On 28/05/13 15:16, Mark Rogers wrote:
On 28 May 2013 14:40, steve-ALUG@hst.me.uk wrote:
Could you be a bit more specific as to what the errors are?
At a cursory glance, as per http://paste.ubuntu.com/5709668/, although with "ata4" replaced by "ata3"
OK
Could be a controller, or possibly both disks have failed somehow. Could it be software config somehow? I guess it could perhaps be PSU, if it wasn't supplying correct power to the drives, but I'd think that was unlikely.

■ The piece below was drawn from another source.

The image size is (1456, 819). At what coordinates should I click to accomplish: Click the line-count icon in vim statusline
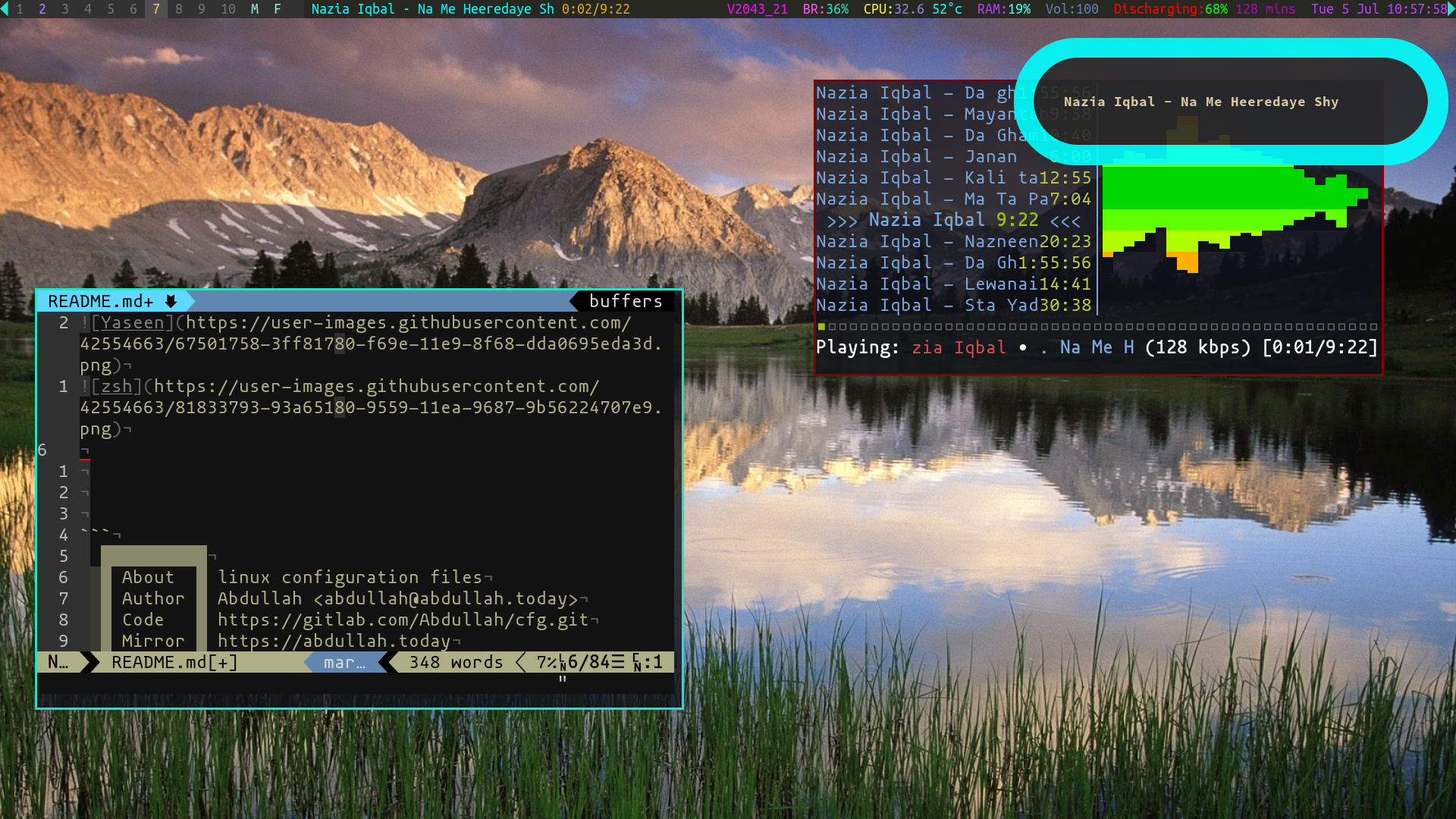618,662
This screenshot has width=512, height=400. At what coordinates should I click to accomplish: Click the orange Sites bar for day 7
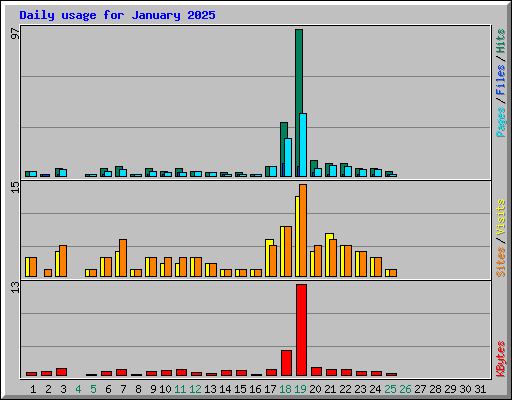(x=123, y=258)
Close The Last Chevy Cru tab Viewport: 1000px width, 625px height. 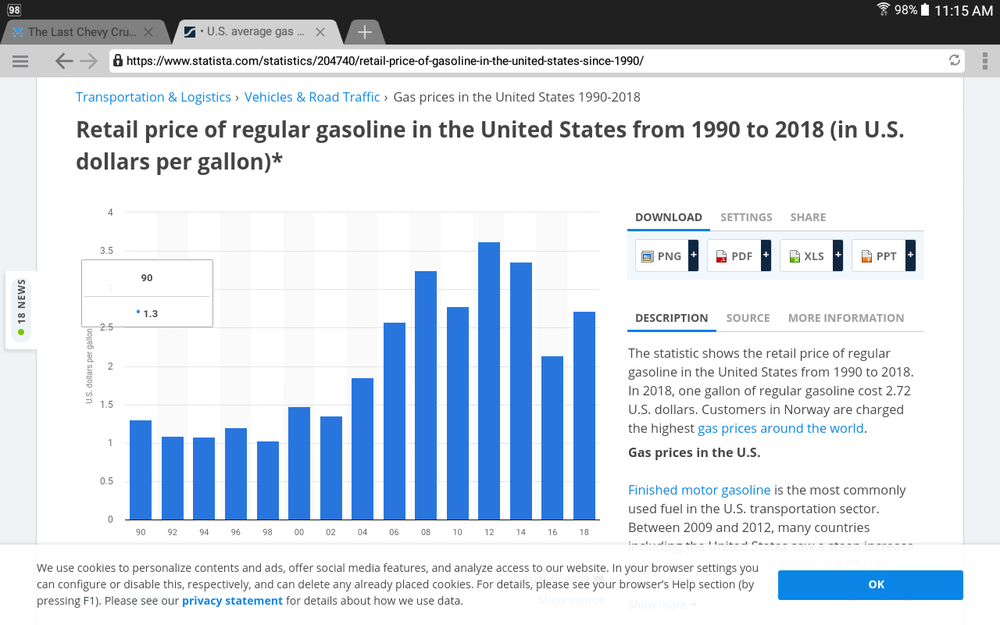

I've just put one of the disks into my USB caddy again and have successfully mounted the raid partition (as read-only). Trying to copy files off I'm getting errors: May 28 15:03:22 localhost kernel: [1123077.252040] sd 12:0:0:0: [sdc] Unhandled sense code May 28 15:03:22 localhost kernel: [1123077.252052] sd 12:0:0:0: [sdc] May 28 15:03:22 localhost kernel: [1123077.252058] Result: hostbyte=DID_OK driverbyte=DRIVER_SENSE May 28 15:03:22 localhost kernel: [1123077.252064] sd 12:0:0:0: [sdc] May 28 15:03:22 localhost kernel: [1123077.252068] Sense Key : Medium Error [current] May 28 15:03:22 localhost kernel: [1123077.252076] sd 12:0:0:0: [sdc] May 28 15:03:22 localhost kernel: [1123077.252081] Add. Sense: Unrecovered read error May 28 15:03:22 localhost kernel: [1123077.252087] sd 12:0:0:0: [sdc] CDB: May 28 15:03:22 localhost kernel: [1123077.252090] Read(10): 28 00 03 2b dc 00 00 00 f0 00 May 28 15:03:22 localhost kernel: [1123077.252108] end_request: critical target error, dev sdc, sector 53206016
That seems to suggest that a hardware problem in the host server isn't the issue.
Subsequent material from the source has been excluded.